I read something this past week that made me both hopeful and very sad all at once. The guy who said it is right. I won’t say his name, because in these toxic times, a person’s reputation can often get in the way of anything else they have to say.

[L]et’s model for the country something that the country desperately needs: people who have different ideas coming together, and in a civil way, discussing those differences.

That, more than anything, is what’s missing in Washington, what’s missing on Facebook, what’s missing on Main Street, and what’s missing on television, especially on the cable news stations and on Sunday morning talk shows.

In the last couple of years I’ve been called a fascist, a socialist, a communist, a Muslim, an idiot, and probably a few others things I’ve forgotten. I’m certainly not any of the first four things, and I’m not sure how someone can be a fascist and a socialist or communist at the same time, but I suppose if the people on the far left call me a fascist and the people on the far right call me a socialist, then I’m probably about where I need to be.

I tried to think whether there’s anyplace I do see civil discourse, and I did think of one place: weekly security podcasts. Especially the ones that are recorded sober, but even on Pauldotcom, where the hosts and guests drink themselves under the table most nights, the discussion is far more civil than what you see on television where politics are concerned.

And there are disagreements in computer security, especially when it comes to policy, and how to best implement policy.

It starts with all the people in the argument acknowledging that they’re all knowledgeable professionals. With that set, both sides get a chance to talk, ideally, without interruption. Both get about the same length of time to talk, and then they move on to the next topic, leaving the listener decides who is more right.

It makes for an informed audience.

Recently I saw an old episode of the TV sitcom Newhart (the 1980s one, not the 1970s one). Newhart’s character, Dick Louden, was hosting a TV talk show, and his guest cancelled on him, so a five-cent psychic came on in his place. The guy tried to guess 10 things about Louden, got all of them wrong, then said, “Watch me bend these spoons!” He bent them, off camera of course. Louden, flabbergasted that he could appear more psychic than his so-called psychic guest, couldn’t come up with anything to say but, “You’re a… you’re a… you’re a weenie!”

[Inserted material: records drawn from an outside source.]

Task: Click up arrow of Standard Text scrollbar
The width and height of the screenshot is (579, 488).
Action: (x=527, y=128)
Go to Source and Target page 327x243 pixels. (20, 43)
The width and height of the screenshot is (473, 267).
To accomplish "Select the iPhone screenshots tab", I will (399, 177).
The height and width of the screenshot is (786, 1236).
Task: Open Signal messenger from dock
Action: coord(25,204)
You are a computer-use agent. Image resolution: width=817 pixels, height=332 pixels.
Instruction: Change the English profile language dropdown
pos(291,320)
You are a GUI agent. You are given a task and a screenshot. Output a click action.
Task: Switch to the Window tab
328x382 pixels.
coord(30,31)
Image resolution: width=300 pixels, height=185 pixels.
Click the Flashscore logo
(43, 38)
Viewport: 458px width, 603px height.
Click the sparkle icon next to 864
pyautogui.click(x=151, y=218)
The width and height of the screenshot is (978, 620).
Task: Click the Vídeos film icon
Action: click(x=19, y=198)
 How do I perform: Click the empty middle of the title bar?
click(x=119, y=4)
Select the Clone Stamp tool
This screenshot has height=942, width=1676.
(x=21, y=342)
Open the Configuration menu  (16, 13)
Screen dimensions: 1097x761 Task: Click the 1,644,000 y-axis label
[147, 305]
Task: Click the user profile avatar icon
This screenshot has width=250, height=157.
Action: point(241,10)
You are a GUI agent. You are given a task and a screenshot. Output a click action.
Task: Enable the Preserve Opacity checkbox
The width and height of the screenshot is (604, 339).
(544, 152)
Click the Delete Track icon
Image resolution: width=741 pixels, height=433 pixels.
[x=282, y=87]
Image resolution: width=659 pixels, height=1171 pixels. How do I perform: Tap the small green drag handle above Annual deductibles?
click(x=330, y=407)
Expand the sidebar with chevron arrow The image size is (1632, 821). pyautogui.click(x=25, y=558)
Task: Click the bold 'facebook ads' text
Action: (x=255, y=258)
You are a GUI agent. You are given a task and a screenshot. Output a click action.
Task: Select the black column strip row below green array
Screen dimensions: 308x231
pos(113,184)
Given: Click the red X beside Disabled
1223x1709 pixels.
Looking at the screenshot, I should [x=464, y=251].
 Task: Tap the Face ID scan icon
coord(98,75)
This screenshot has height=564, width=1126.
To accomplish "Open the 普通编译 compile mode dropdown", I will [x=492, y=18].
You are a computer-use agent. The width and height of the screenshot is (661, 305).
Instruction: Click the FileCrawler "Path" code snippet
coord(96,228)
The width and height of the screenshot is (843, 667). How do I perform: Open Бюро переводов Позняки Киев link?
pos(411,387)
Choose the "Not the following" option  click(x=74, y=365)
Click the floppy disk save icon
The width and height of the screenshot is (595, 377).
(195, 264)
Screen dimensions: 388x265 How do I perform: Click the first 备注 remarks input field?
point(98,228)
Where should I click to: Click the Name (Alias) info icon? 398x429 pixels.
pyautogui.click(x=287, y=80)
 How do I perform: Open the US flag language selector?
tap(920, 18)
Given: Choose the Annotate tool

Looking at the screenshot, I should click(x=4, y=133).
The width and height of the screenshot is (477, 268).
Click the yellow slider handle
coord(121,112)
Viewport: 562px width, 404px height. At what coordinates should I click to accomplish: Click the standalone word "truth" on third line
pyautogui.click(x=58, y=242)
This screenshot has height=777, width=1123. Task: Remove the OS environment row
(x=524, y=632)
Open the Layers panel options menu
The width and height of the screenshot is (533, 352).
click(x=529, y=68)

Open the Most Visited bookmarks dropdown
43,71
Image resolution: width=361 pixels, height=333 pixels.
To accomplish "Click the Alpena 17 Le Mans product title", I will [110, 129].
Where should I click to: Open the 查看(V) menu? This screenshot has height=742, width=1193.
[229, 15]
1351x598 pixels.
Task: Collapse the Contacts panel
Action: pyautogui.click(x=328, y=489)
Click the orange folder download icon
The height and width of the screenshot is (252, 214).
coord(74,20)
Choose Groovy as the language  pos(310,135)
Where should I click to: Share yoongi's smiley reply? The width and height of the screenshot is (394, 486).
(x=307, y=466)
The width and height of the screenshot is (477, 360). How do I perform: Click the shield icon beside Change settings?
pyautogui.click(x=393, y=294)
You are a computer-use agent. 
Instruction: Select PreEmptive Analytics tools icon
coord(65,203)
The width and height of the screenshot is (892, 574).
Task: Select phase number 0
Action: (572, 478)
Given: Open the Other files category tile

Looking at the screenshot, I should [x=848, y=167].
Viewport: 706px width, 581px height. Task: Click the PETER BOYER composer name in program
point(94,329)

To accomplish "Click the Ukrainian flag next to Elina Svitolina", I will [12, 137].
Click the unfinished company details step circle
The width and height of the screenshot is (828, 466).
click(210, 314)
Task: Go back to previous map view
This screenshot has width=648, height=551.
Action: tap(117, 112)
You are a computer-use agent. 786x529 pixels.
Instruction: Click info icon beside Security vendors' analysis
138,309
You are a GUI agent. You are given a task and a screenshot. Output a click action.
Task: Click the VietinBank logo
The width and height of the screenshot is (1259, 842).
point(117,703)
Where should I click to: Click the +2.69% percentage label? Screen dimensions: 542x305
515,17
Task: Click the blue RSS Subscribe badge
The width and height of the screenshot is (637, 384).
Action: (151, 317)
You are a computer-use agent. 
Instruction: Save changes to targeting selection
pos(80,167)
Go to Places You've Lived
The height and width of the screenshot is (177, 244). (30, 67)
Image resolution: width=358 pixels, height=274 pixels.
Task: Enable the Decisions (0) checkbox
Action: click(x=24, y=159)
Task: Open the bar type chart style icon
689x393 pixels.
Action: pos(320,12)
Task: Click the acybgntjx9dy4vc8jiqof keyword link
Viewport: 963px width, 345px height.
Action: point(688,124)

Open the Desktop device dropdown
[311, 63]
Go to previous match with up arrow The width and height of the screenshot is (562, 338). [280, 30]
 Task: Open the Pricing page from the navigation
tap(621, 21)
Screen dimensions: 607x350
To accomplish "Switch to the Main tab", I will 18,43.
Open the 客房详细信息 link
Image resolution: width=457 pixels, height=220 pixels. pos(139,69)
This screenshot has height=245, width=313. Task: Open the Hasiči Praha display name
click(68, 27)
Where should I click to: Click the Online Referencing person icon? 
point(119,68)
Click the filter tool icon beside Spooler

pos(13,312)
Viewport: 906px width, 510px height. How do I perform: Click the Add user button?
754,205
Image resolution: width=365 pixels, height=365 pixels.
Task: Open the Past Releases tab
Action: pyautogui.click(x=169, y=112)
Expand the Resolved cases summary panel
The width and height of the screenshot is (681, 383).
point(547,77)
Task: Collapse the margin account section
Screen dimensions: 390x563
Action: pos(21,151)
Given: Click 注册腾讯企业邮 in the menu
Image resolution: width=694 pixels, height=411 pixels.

His ratings soared, and he became a Jerry Springer before Jerry Springer. The episode aired in 1986 or 1987, a good four years before Springer went on the air.

In 1986, this was funny. In 2013, it hits a little too close to reality. Today, belittling and name calling isn’t just limited to talk shows like Springer’s or Geraldo Rivera’s old talk show, but on segments presented as straight news.

In a single day this past week, I saw politicians from both sides of the aisle compare the people on the other side of the aisle to al Qaeda. The same week, I had someone else tell me we are at war, and that I’m on the wrong side of that war.

The world of politics and journalism was a toxic place when I ventured into it 20 years ago, and it was getting worse when I got out, but it’s far worse today.

I’d like to say there’s hope of it getting better, but that will require putting public service ahead of profits. I won’t hold my breath.